(Work to complete)
Every line of the data below is to be given again as it appears, with the images removed.

(Pixel coordinate grounding data)
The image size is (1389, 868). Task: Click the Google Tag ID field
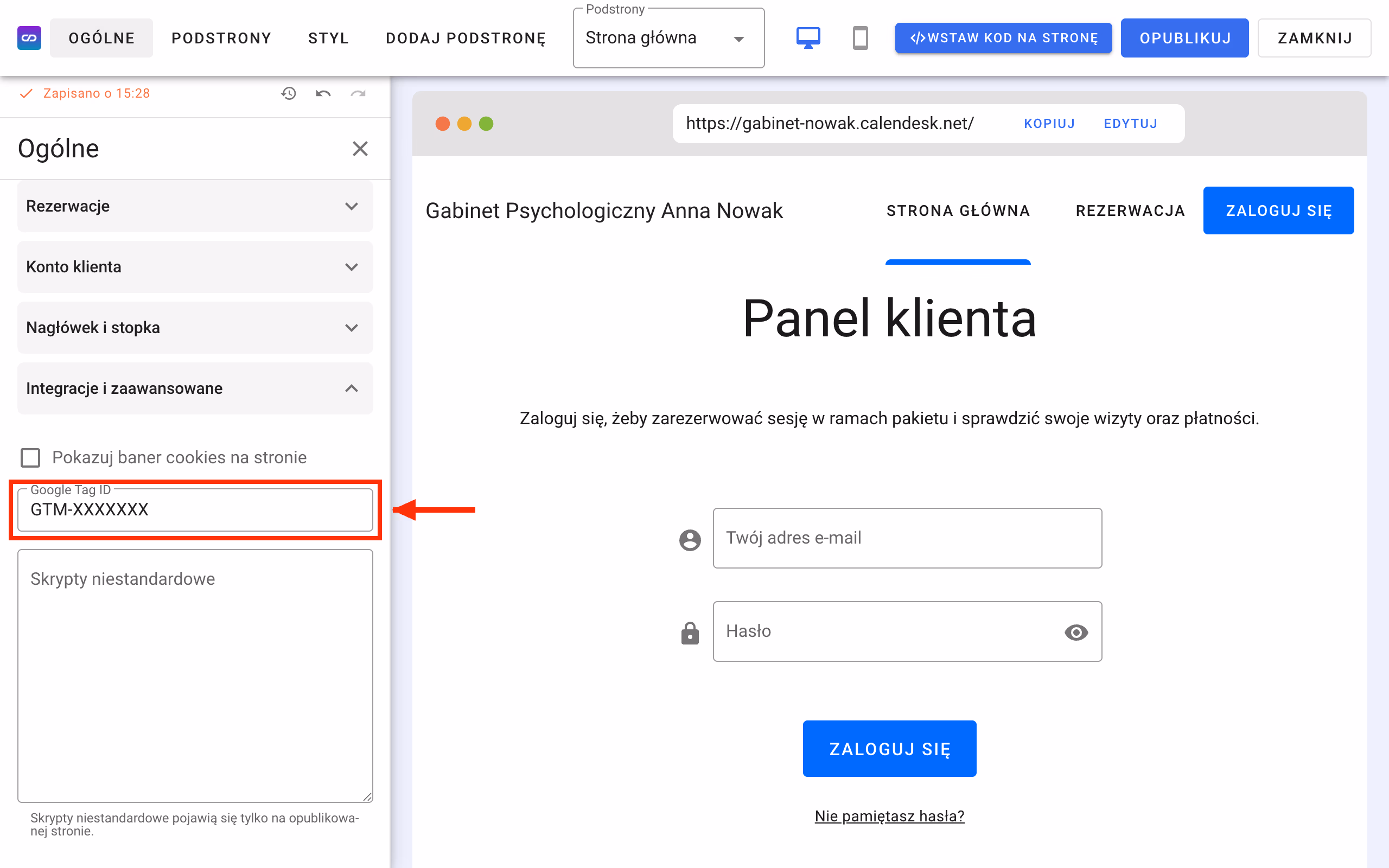[195, 510]
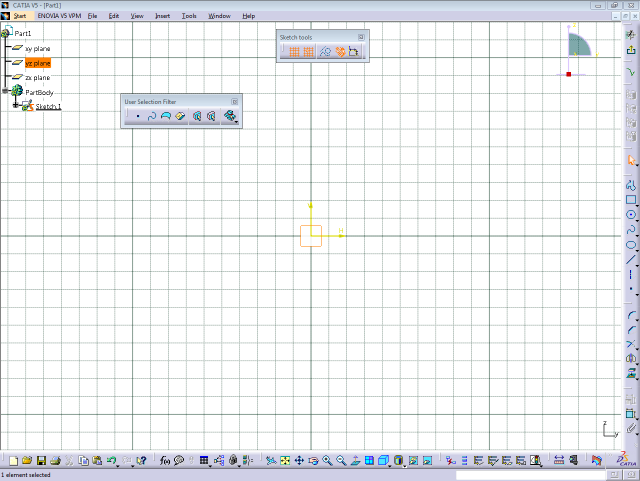640x481 pixels.
Task: Toggle the Grid display in Sketch tools
Action: tap(295, 52)
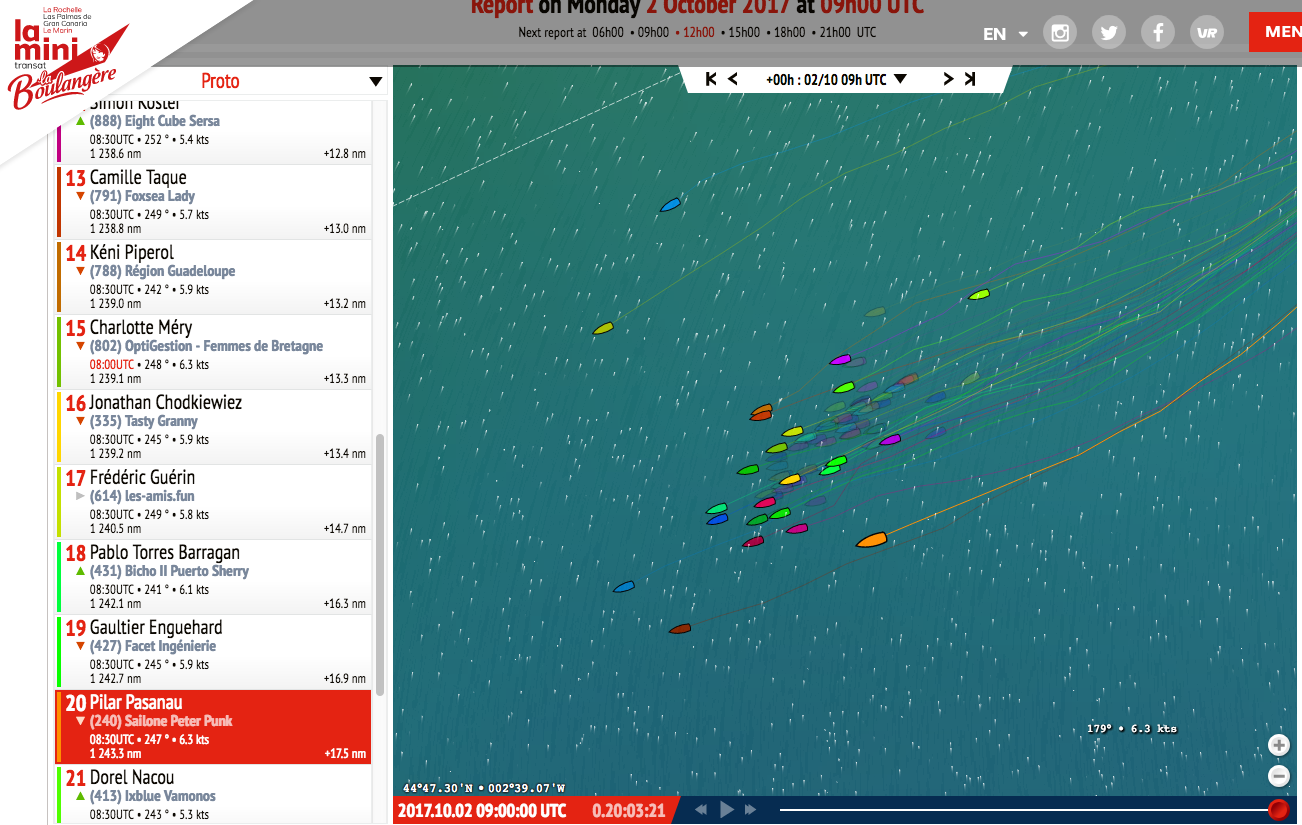1302x825 pixels.
Task: Fast-forward the race timeline playback
Action: (750, 810)
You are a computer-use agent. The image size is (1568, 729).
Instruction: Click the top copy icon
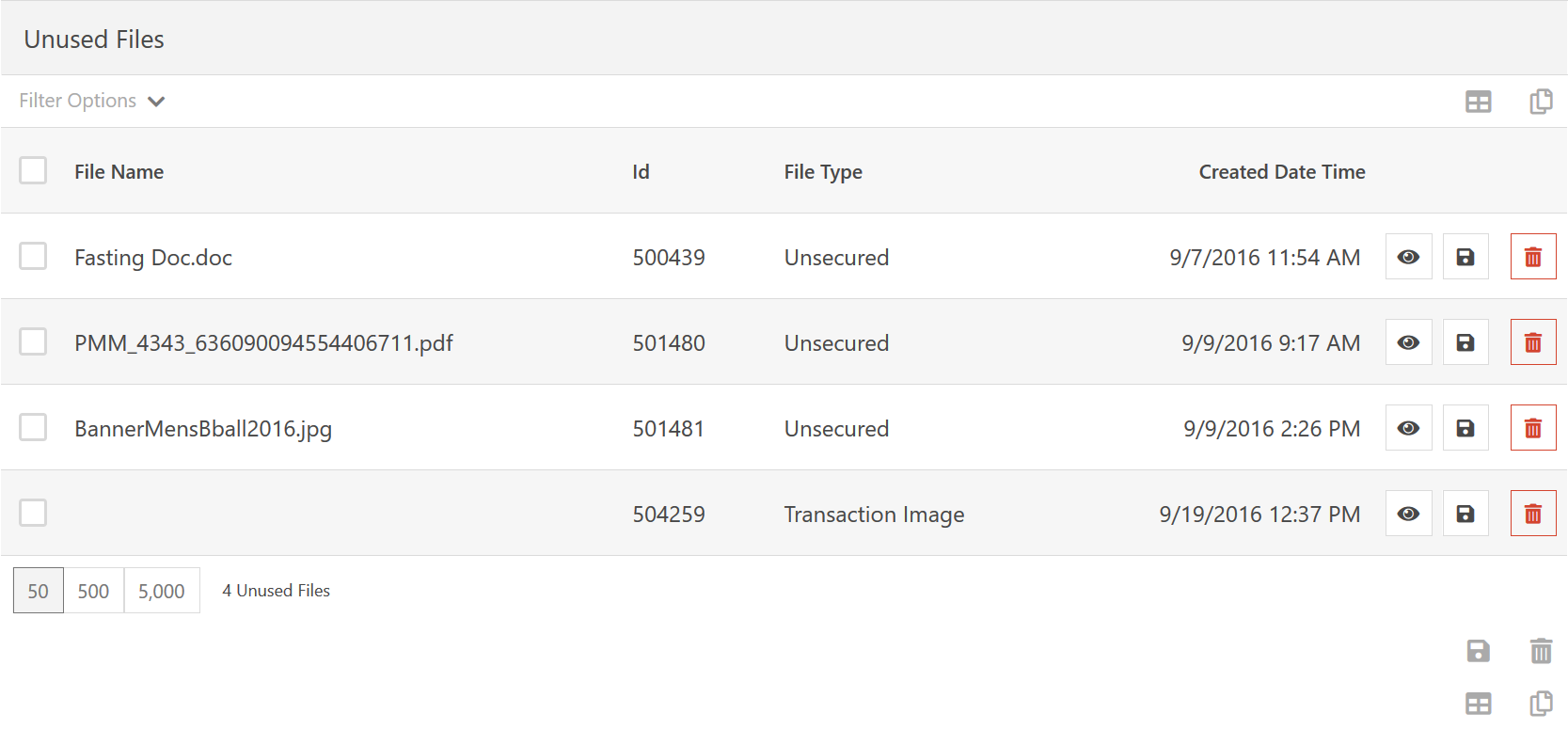click(1541, 102)
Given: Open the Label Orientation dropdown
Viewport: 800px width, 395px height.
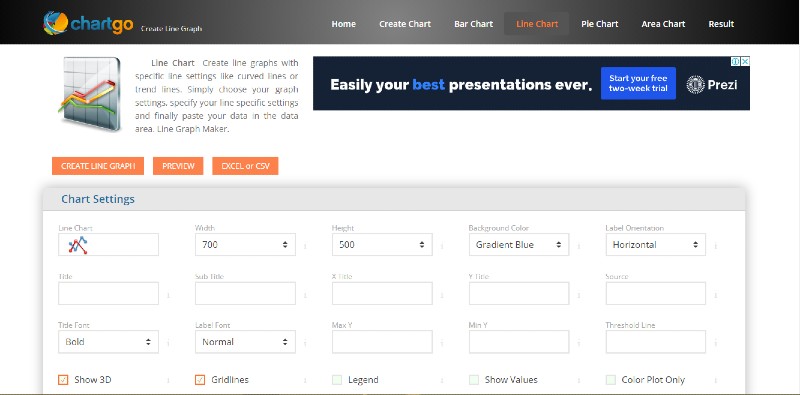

(Exercise answer)
The image size is (1389, 868). Task: Click the Google Tag ID field
[195, 510]
640x481 pixels.
Task: Toggle the Grid display in Sketch tools
Action: tap(295, 52)
1302x825 pixels.
Task: Fast-forward the race timeline playback
Action: (750, 810)
You are a computer-use agent. The image size is (1568, 729).
Instruction: Click the top copy icon
click(1541, 102)
Given: Open the Label Orientation dropdown
Viewport: 800px width, 395px height.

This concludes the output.